If you'd like to get an early start migrating your existing metrics, there are a few differences to be aware of:
Metric definitions have been split up into a few different reusable pieces. It's a couple more steps to create your first metric, but it should drastically simplify adding subsequent ones and building out your metric library.
- The SQL and supported user identifiers are defined in the Fact Table
- The display formatting (e.g. currency vs duration) is attached to a Fact Table Column
- Any WHERE clauses for metrics are defined as Filters (e.g.
device_type = 'mobile')
Once these pieces are in place, defining Metrics is now much easier. The form went from 13+ steps down to just 4 and no longer requires any specialized SQL or database knowledge.
Before, SQL for a metric would select at most 1 numeric column and it had to be named
value. With Fact Tables, you can have as many numeric columns as you want and there are no naming restrictions. This allows you to have 1 complex SQL definition be re-used across many related metrics.
Also, Custom aggregations are no longer supported. Fact Tables only support a few pre-defined aggregations -
SUM (we may add more in the future). Using these pre-defined aggregations greatly simplifies the queries we run and enables advanced performance and cost optimizations.
Metric types have changed.
- Binomial Metrics have been renamed to Proportion Metrics
- Count, Duration, and Revenue are all now just Mean Metrics (the display formatting is controlled by the Fact Table columns now)
- Instead of just adding a denominator to any metric, there is now a dedicated type for Ratio Metrics.
There are a lot of changes to how Ratio Metrics are defined and how they behave.
Ratio metrics are now self-contained. Previously, the denominator would just be a pointer to an entirely separate metric. This allowed some weird edge cases like the denominator itself being a ratio metric with it's own denominator. With Fact Tables, you define both the numerator and denominator in one flow and these nested denominator edge cases are no longer supported.
During analysis, Ratio metrics used to behave like a Funnel - the denominator had to happen first before the numerator.
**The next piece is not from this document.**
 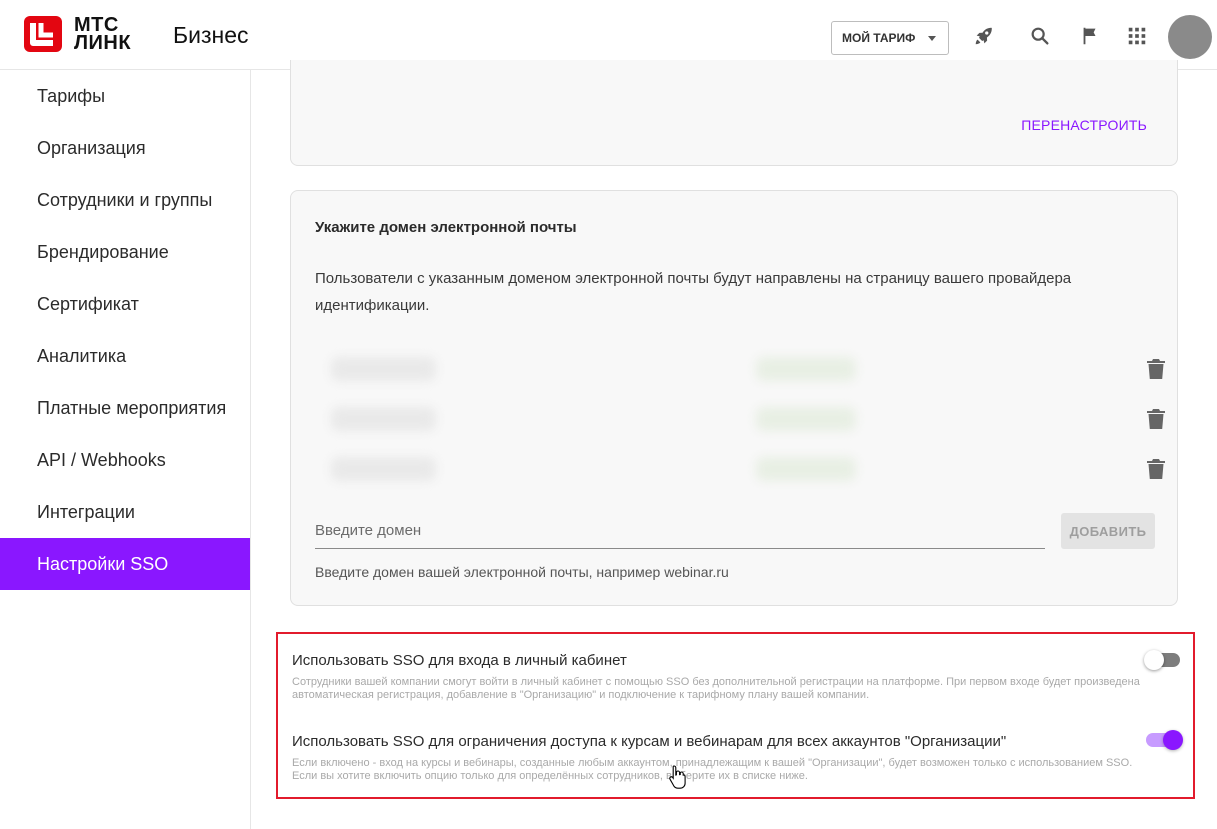 I want to click on product-name: Бизнес, so click(x=211, y=35).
This was unintuitive for many people, so With Fact Tables, we changed them to act like true ratios - we calculate the numerator and denominator independently and then divide them. We plan to add a dedicated Funnel metric type in the future to support this use case.
Lastly, Ratio metrics now have a single conversion window and capping behavior. Previously, this would be controlled separately for the numerator and denominator. Because of this change, only "percentile" capping is allowed for ratio metrics.
Attribution Model and Conversion Windows
The Attribution Model is now controlled on a per-metric basis. If you disable conversion windows for a metric, it will force the experiment to always use the Experiment Duration attribution model for that metric during analysis.
This means an experiment can now have a mix of some metrics with conversion windows and some without. There is no longer a single setting at the experiment level.